What is asked
Reproduce the items beginning at the line that contains "You are a computer-use agent. Image" and ending after the line that contains "click(x=479, y=109)", omitting the pictures.

Records
■ ■ ■ ■ ■
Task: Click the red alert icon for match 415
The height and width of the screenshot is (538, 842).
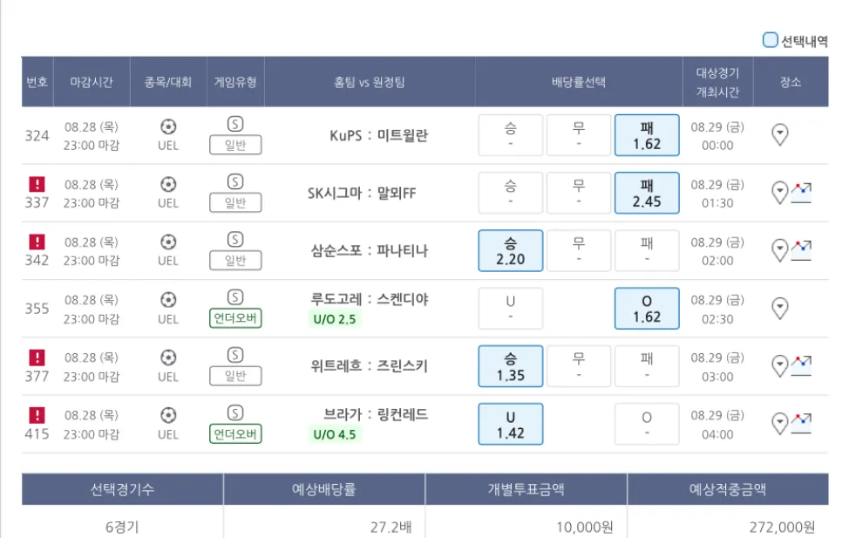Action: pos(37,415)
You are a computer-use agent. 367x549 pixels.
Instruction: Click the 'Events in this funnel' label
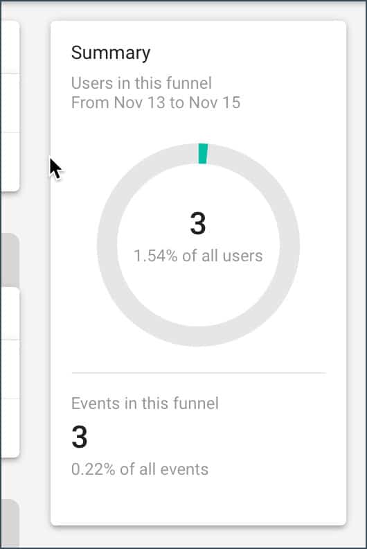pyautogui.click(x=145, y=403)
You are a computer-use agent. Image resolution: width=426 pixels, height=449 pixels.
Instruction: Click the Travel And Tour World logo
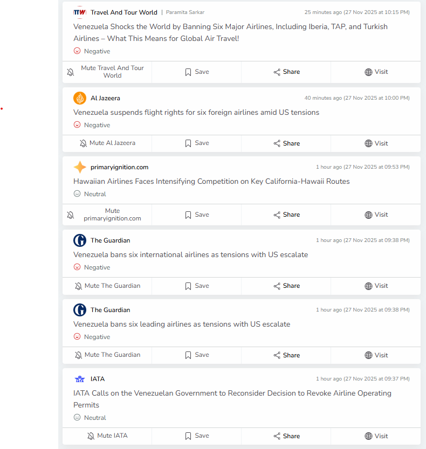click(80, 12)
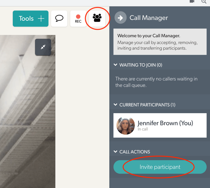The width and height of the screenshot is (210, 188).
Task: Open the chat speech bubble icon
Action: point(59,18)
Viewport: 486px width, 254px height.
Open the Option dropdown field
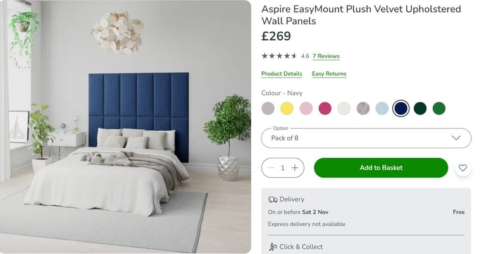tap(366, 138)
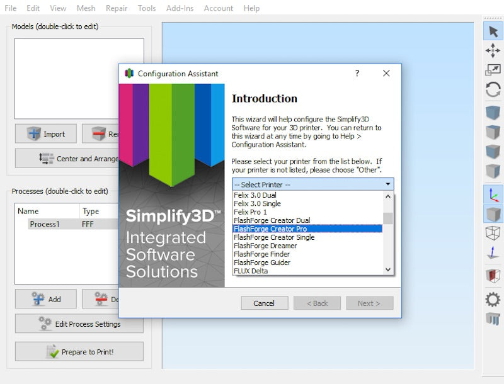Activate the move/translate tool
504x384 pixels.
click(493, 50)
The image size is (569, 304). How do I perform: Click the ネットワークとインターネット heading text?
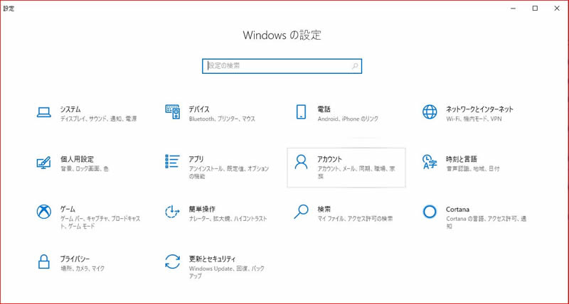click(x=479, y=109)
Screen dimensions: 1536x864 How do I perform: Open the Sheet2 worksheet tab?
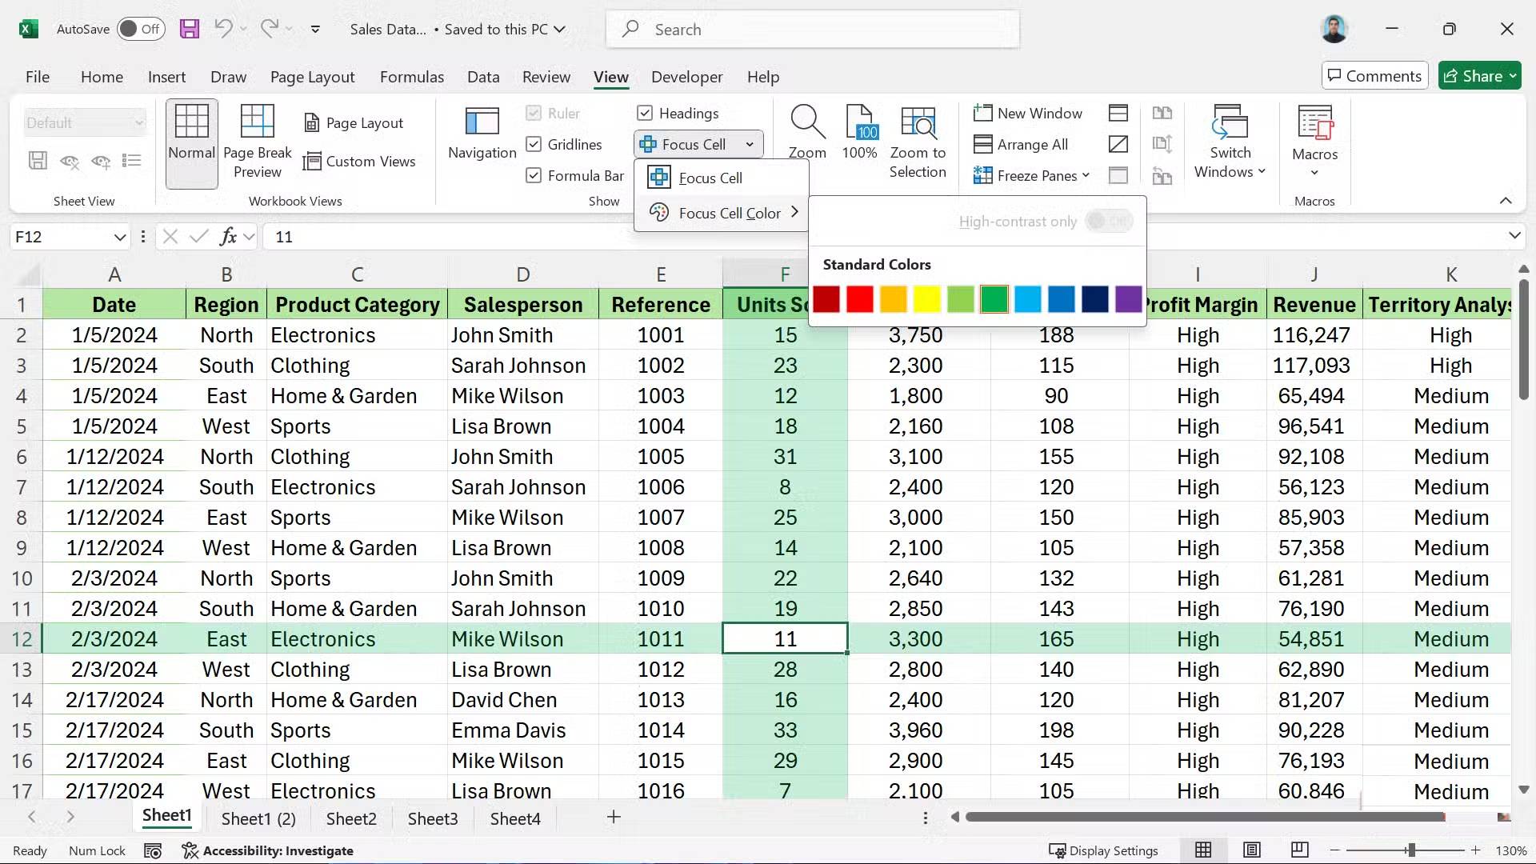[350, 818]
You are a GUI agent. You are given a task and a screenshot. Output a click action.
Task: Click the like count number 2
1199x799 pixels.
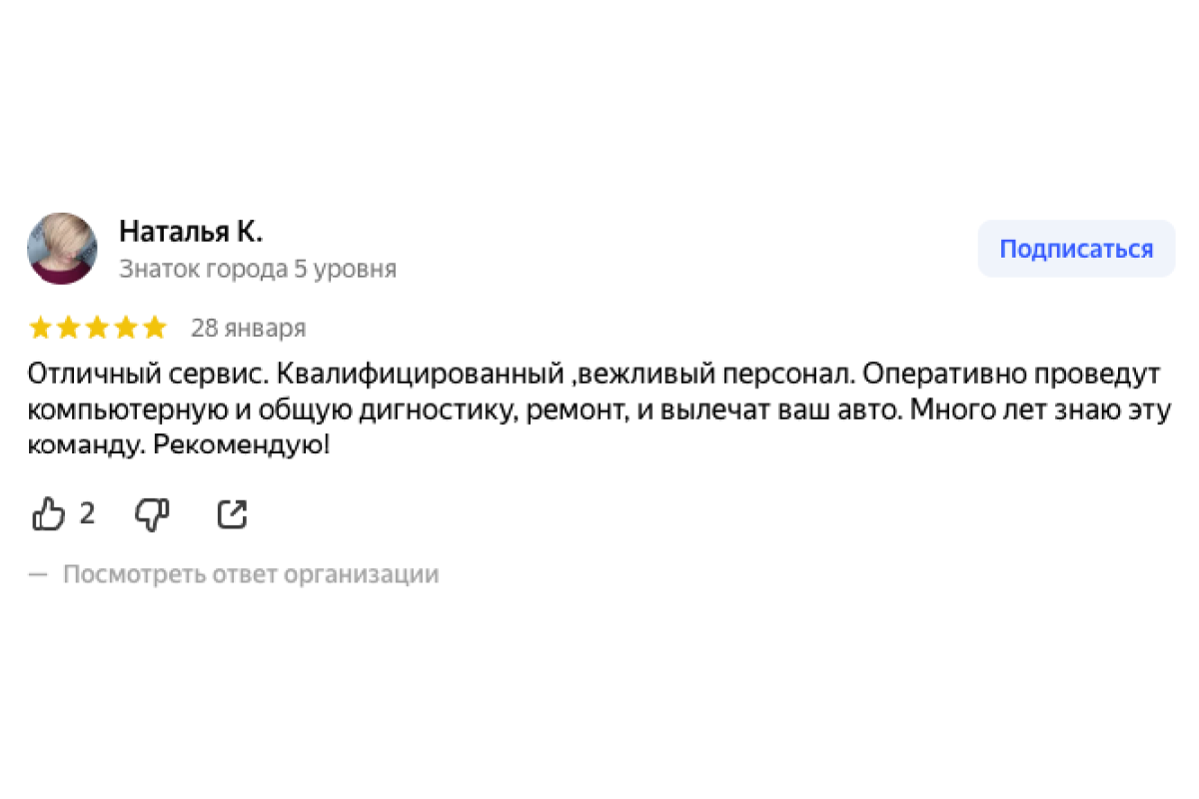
■ ■ ■ ■ ■
Expected output
You are a computer-use agent. Image resolution: width=426 pixels, height=449 pixels.
Instruction: Click the Travel And Tour World logo
click(80, 12)
The width and height of the screenshot is (210, 188).
Task: Open the chat speech bubble icon
Action: point(59,18)
Viewport: 486px width, 254px height.
Open the Option dropdown field
tap(366, 138)
Activate the move/translate tool
504x384 pixels.
click(493, 50)
The image size is (569, 304). How do I perform: Click the ネットワークとインターネット heading text?
click(x=479, y=109)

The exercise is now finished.